Listeria Outbreak Linked to Deli Meats
A Listeria outbreak linked to deli meats has sickened 10 people in three states with one reported death, according to federal health officials.
The U.S. Centers for Disease Control and Prevention (CDC) issued an investigation notice indicating that they were investigating a multistate outbreak of Listeria monocytogenes infections linked to deli meats.
According to CDC, a specific type of deli meat and common supplier have not yet been identified. State and local public health officials interviewed ill people about the foods they ate in the month before they became ill. Of the nine people interviewed, all reported eating Italian-style deli meats, such as salami, mortadella, and prosciutto. They reported purchasing prepackaged deli meats and meats sliced at deli counters at various locations.
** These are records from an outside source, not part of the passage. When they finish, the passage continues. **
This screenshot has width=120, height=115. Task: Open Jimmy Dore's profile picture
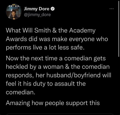pos(14,12)
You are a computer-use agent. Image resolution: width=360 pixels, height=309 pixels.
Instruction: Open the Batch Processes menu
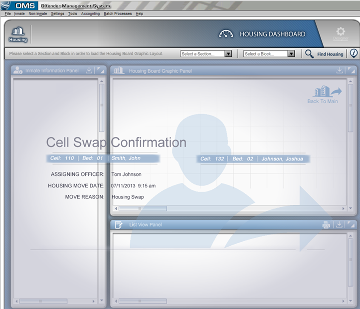[118, 13]
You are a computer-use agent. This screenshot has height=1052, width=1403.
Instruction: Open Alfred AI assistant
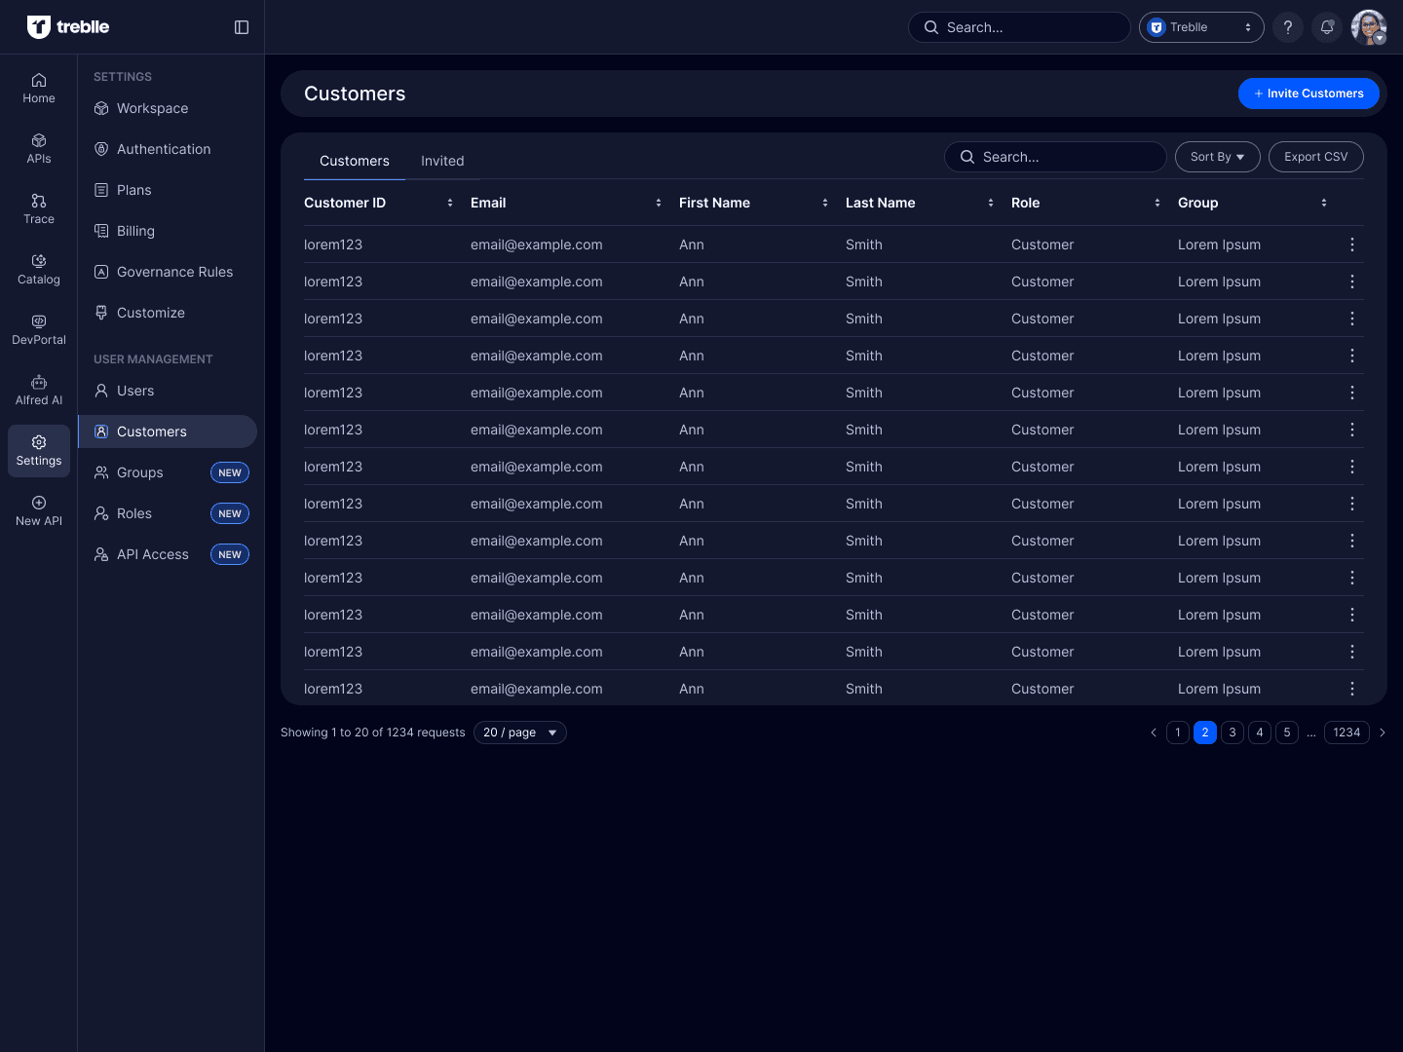[x=39, y=390]
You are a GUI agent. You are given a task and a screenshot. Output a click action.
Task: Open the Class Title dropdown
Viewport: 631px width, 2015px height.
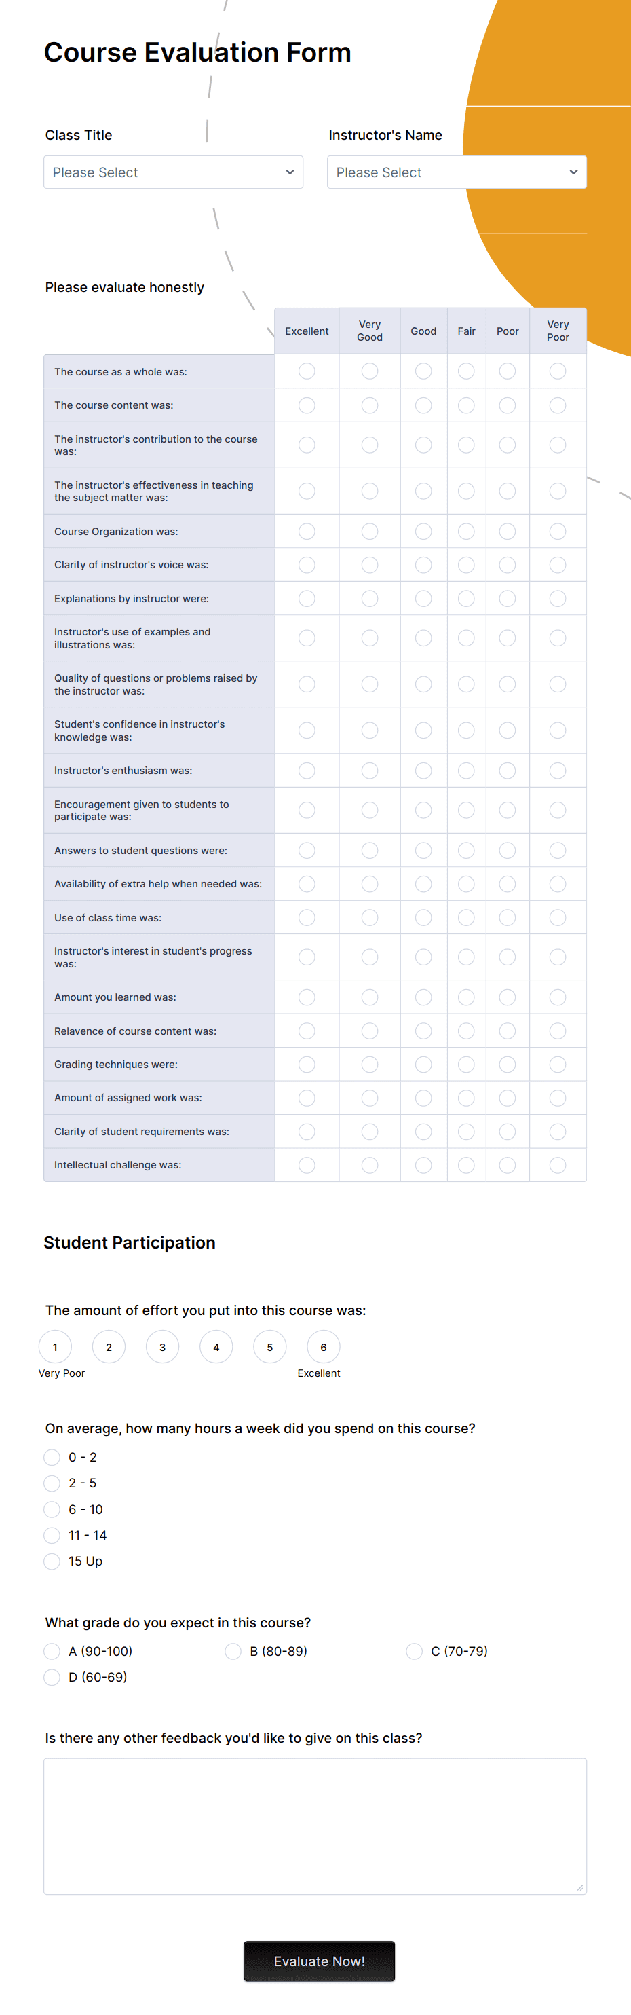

Currently, there have been seven cases from Massachusetts, two from New York, and one from Florida. All 10 people were hospitalized, and the death was reported in Florida.
Listeria can spread easily to other foods and surfaces. The bacteria in a contaminated deli product may spread to other deli meats and cheeses in shared display cases or equipment at deli counters. A traceback investigation is ongoing to determine if there is a specific type of deli meat or a common supplier linked to illness.
People who are at higher risk of getting sick from Listeria should avoid eating deli meats unless they are heated to an internal temperature of 165 °F or until steaming hot just before serving.
This investigation is ongoing. CDC will provide updates when more information becomes available.